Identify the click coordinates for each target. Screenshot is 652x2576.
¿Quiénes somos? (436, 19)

* * *

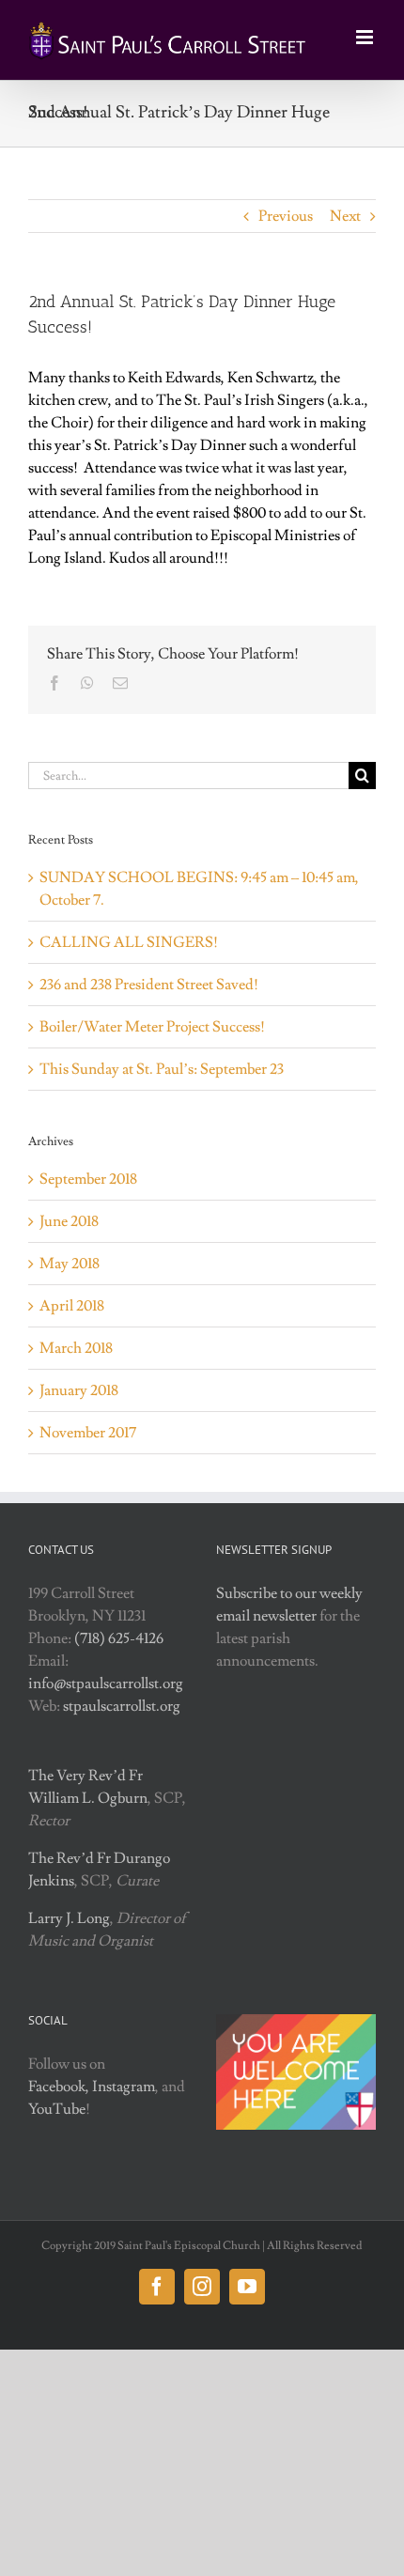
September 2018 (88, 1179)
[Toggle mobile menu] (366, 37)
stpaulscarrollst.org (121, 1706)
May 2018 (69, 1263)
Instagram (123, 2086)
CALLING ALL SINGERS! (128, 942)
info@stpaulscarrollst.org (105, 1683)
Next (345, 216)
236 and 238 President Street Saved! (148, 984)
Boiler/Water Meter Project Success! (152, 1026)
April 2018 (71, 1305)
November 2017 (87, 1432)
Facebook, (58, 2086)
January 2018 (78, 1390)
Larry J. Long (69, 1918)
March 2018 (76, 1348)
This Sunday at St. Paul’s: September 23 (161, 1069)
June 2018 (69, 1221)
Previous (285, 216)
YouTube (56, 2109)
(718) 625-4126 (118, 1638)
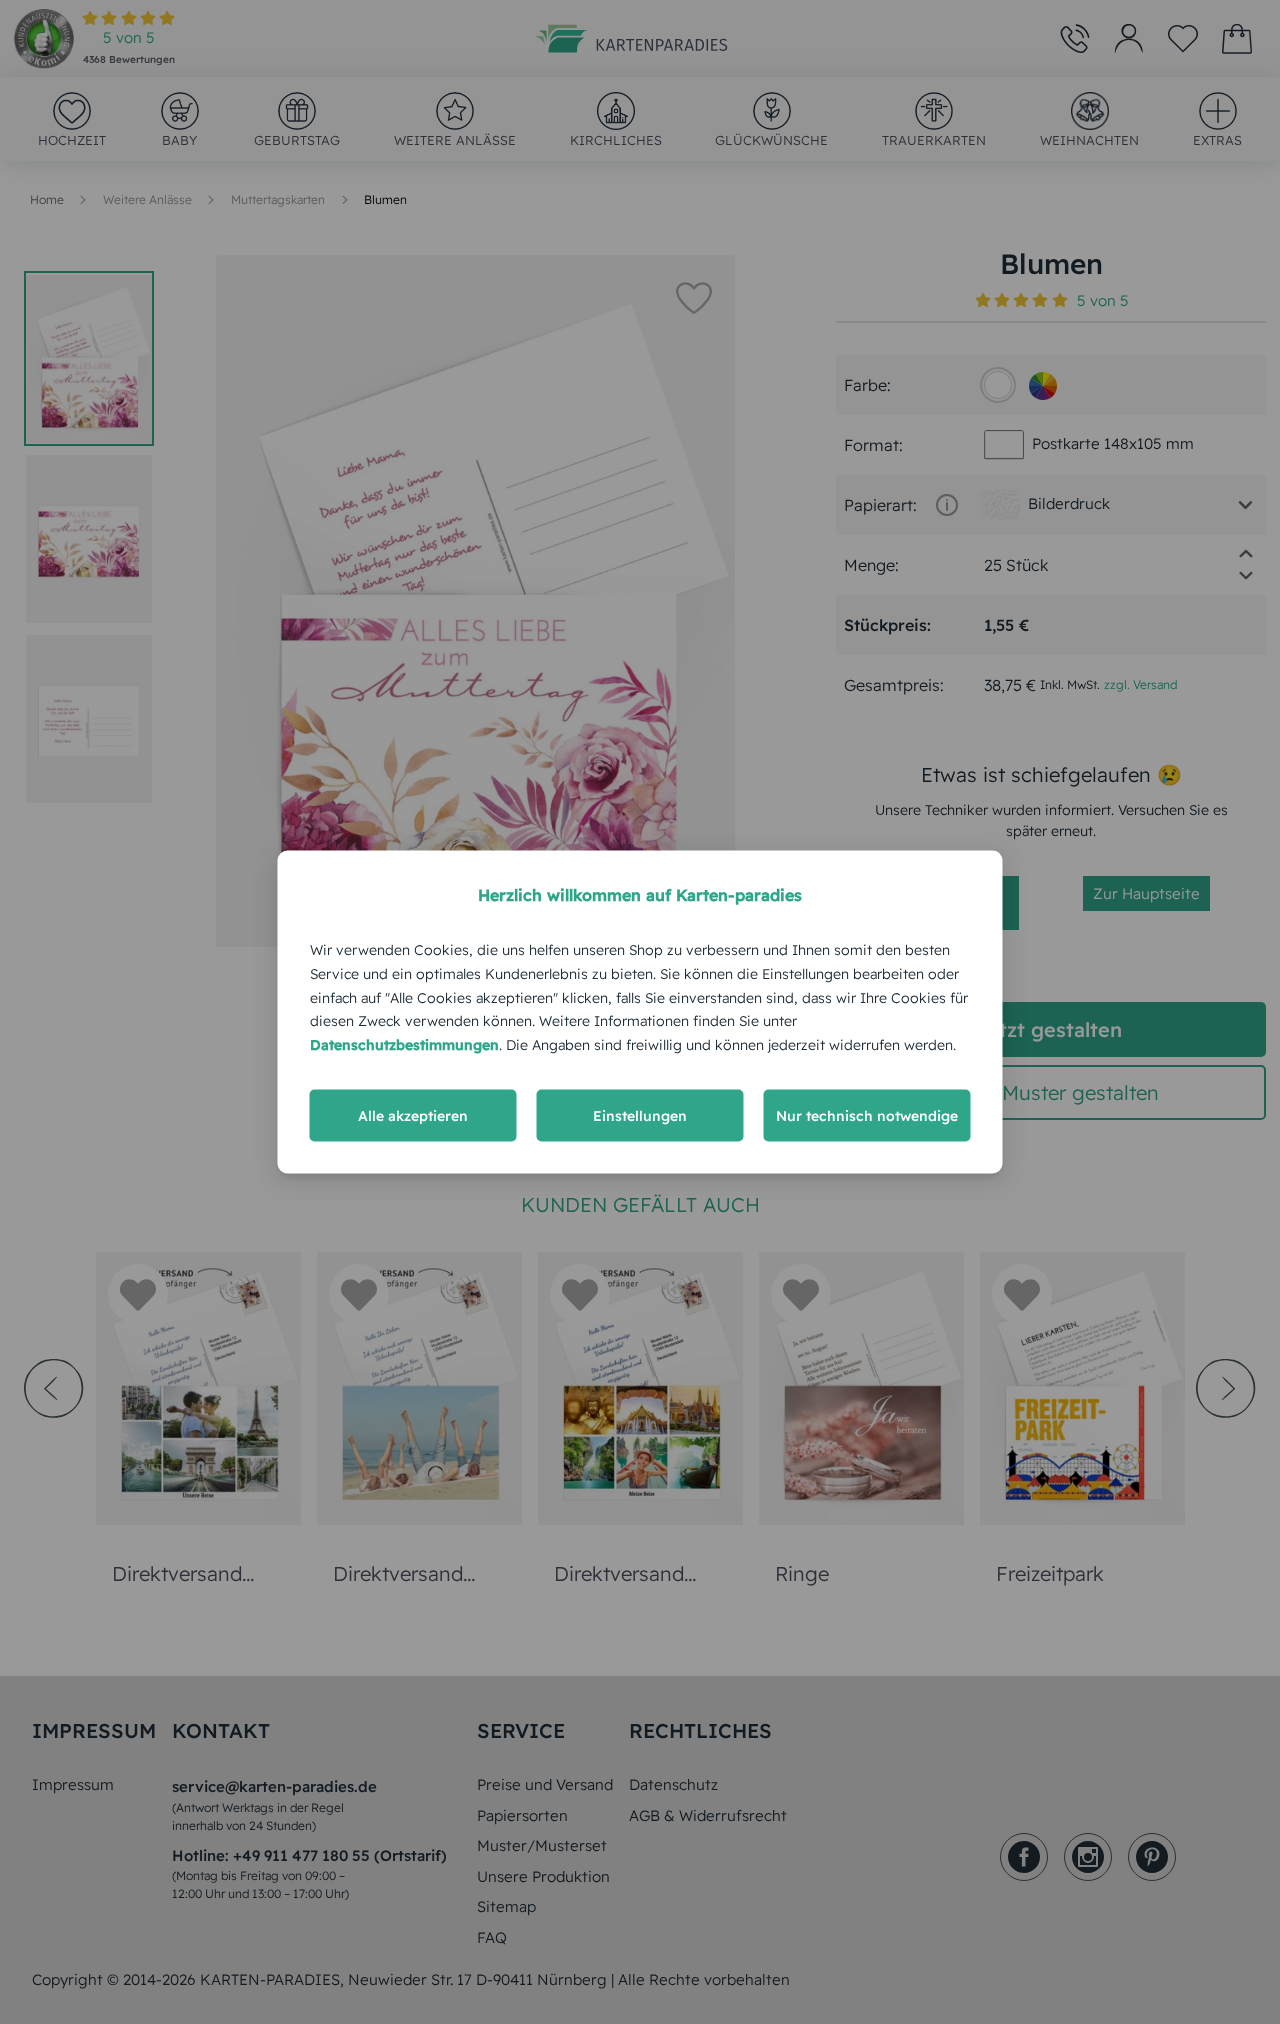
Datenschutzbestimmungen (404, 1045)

==

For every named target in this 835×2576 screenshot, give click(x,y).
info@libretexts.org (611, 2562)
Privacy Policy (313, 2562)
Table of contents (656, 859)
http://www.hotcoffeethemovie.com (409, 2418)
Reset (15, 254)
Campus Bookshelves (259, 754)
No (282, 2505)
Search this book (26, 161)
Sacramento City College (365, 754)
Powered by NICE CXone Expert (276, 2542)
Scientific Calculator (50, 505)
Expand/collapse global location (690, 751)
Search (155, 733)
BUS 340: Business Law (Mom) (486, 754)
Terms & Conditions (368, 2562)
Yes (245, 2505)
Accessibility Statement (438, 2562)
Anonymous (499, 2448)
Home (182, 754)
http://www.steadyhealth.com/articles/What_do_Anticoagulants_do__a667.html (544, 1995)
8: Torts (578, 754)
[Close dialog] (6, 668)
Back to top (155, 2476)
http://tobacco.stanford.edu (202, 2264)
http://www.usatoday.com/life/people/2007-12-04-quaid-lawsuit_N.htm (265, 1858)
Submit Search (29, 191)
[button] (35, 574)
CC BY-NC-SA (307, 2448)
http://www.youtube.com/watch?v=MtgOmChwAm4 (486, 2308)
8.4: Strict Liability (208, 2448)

How to complete this task: An exact, complete copy of the lines above from the one with "Identify the click" through the one with "somos? (436, 19)" is the whole answer.

Solution for this problem:
Identify the click coordinates for each target. Screenshot is 652x2576.
¿Quiénes somos? (436, 19)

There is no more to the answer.